Troisième repère : de l’économie systémique à l’économie communautaire.

Le système a failli. Les lois de l’équilibre n’ont pas joué au grand désarroi des experts dont les certitudes ont été ébranlées malgré les tentatives de rationalisation à postériori ou les « je vous l’avais bien dit ».

En fait ce qui commence à se révéler c’est que le système n’est la cause de rien, pas plus qu’il n’a de lois agissantes. Le système n’est qu’une représentation de l’esprit humain et seul l’homme agit et nulle part ailleurs qu’au sein de communautés humaines, seuls lieux des questions de valeurs.

Il ne s’agit que de phénomènes humains avec des bouffées émotionnelles ou des motivations diverses. C’est ce que défend aussi Georges Soros. La pensée mécaniste avec son avatar sytémique l’a révélé à « l’échelle du monde ». Elle a masqué cette réalité. Il n’y a d’économie que communautaire.

Cela veut dire que les valeurs économiques, les biens et services ne doivent être référés qu’au Sens du bien commun d’une communauté donnée, d’une communauté de référence.

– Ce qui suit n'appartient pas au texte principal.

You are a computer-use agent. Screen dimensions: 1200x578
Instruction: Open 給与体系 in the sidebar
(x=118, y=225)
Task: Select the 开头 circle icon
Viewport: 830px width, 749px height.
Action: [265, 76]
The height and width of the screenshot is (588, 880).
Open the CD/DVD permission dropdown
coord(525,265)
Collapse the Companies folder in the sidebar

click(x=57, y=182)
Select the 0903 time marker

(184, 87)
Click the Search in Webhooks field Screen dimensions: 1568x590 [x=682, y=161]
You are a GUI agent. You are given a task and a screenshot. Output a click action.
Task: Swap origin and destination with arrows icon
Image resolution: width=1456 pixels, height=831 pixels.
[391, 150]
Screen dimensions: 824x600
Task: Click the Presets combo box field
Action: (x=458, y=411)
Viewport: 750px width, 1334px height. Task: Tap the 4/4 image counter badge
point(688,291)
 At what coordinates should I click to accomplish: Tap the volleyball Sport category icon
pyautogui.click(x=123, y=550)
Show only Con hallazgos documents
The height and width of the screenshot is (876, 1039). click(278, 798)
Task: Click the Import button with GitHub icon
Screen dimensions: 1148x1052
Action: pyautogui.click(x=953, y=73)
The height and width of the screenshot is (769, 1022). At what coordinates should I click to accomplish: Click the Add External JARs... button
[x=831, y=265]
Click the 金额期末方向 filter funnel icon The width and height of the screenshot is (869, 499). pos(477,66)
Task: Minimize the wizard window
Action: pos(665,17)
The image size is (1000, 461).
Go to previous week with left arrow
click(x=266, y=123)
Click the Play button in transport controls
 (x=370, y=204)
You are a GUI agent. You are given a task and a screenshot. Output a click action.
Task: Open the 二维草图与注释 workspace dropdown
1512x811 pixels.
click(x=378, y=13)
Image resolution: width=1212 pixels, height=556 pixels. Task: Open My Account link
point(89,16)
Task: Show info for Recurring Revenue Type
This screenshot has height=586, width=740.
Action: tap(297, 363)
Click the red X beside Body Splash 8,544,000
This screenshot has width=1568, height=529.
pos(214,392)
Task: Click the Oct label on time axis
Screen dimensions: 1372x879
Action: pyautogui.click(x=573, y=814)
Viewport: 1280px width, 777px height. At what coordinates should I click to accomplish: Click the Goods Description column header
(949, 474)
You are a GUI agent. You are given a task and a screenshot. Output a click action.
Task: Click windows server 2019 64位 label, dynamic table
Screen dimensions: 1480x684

L’économie est culturelle, dans ses valeurs, on l’a vu, mais aussi dans ses enjeux, ses pratiques, ses organisations et même ses règles.

On voit bien que les valeurs et comportements économiques et leurs enjeux ne sont pas les mêmes selon les pays, selon les cultures, territorialisées ou non.

De même il faut considérer trois types de communautés économiques. Les communautés économiques de proximité dans le champ des relations et des échange directs. Les communautés économiques de marché de différentes tailles, avec des médiations indirectes. La communauté monde, lieu d’échanges intercommunautaires des marchés.

Prétendre imposer les règles de l’économie monde sans que les valeurs de son bien commun et son Sens soient clairement explicitées est destructeur de même qu’imposer l’économie de marché aux économies de proximité obère l’autonomie et le développement micro-local.

Servir ou se servir du système économique universel fictif doit laisser la place à l’implication dans les économies communautaires. Evidemment il y a une nouvelle complexité à assumer, c’est celle des communautés de communautés à toutes les échelles.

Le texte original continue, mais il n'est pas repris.